Saved entries:
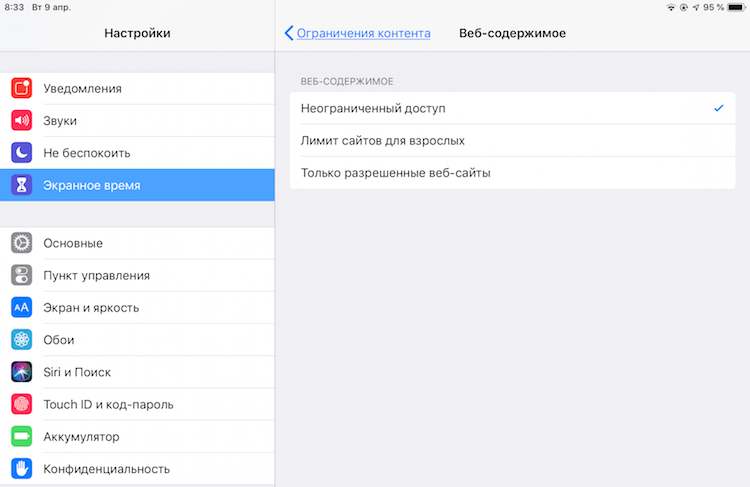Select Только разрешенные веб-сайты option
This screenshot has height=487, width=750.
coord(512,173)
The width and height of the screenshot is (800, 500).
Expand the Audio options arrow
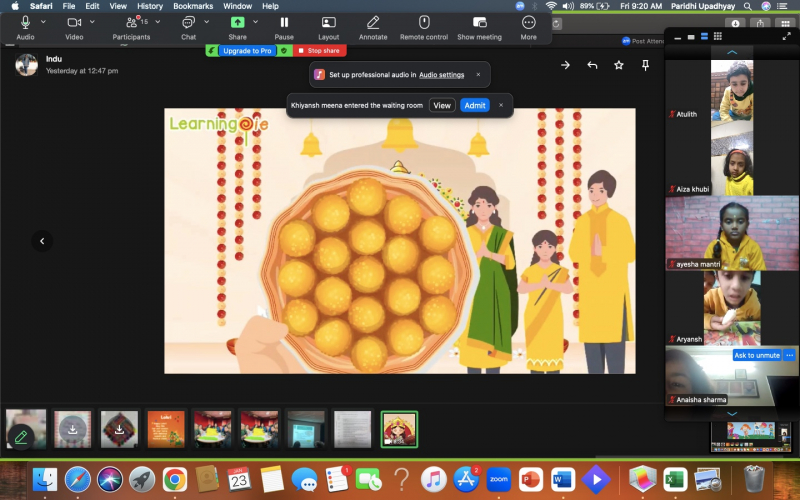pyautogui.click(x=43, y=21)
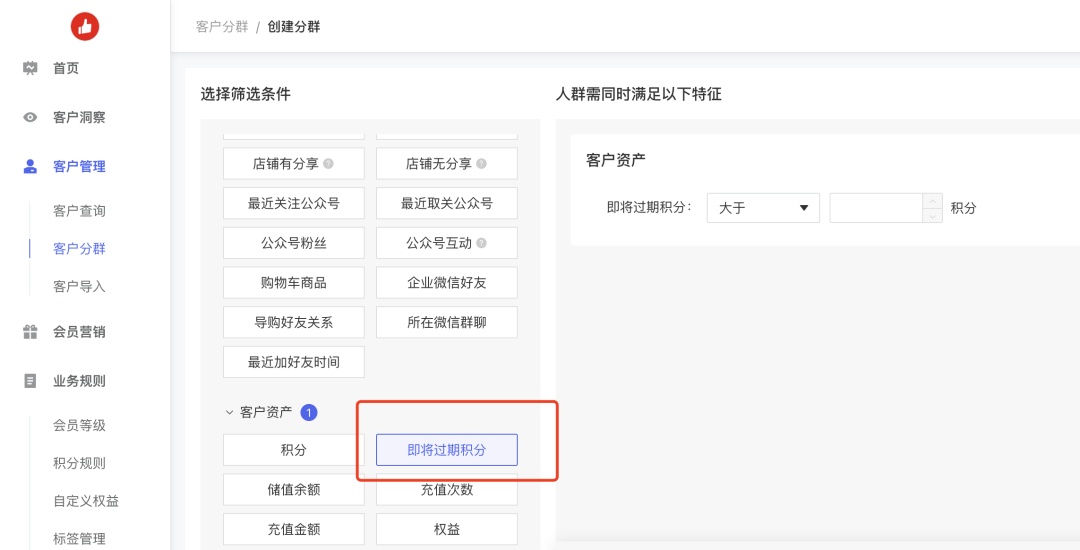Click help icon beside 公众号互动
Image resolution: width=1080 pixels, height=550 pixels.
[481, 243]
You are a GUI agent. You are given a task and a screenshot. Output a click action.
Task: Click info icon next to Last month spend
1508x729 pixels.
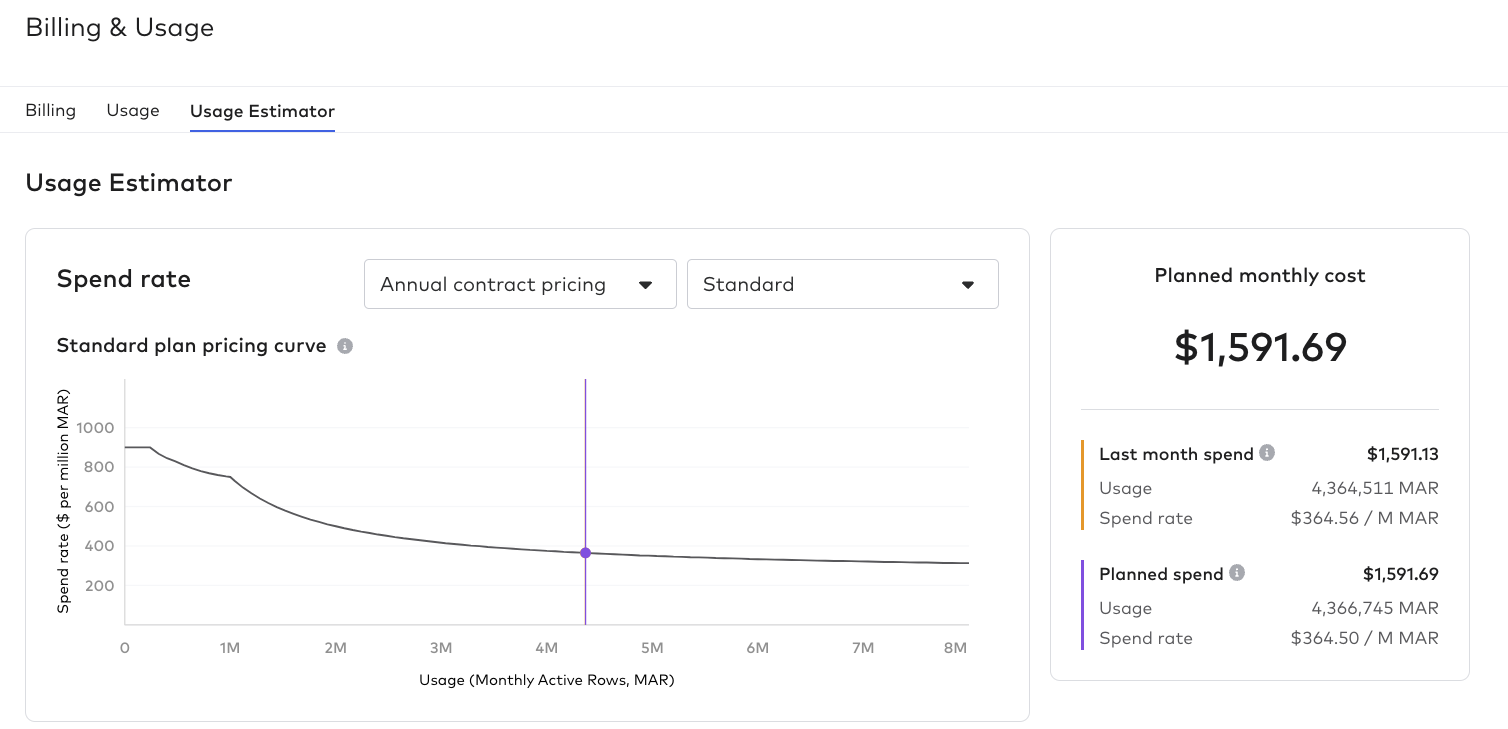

[Work task] Please set down exactly the lines from the one holding "The width and" through the last line of the entries, both ends included, and skip pictures.

[Solution]
The width and height of the screenshot is (800, 500).
Expand the Audio options arrow
pyautogui.click(x=43, y=21)
Click help icon beside 公众号互动
Image resolution: width=1080 pixels, height=550 pixels.
[481, 243]
You are a GUI agent. You are given a task and a screenshot. Output a click action.
Task: Click info icon next to Last month spend
1508x729 pixels.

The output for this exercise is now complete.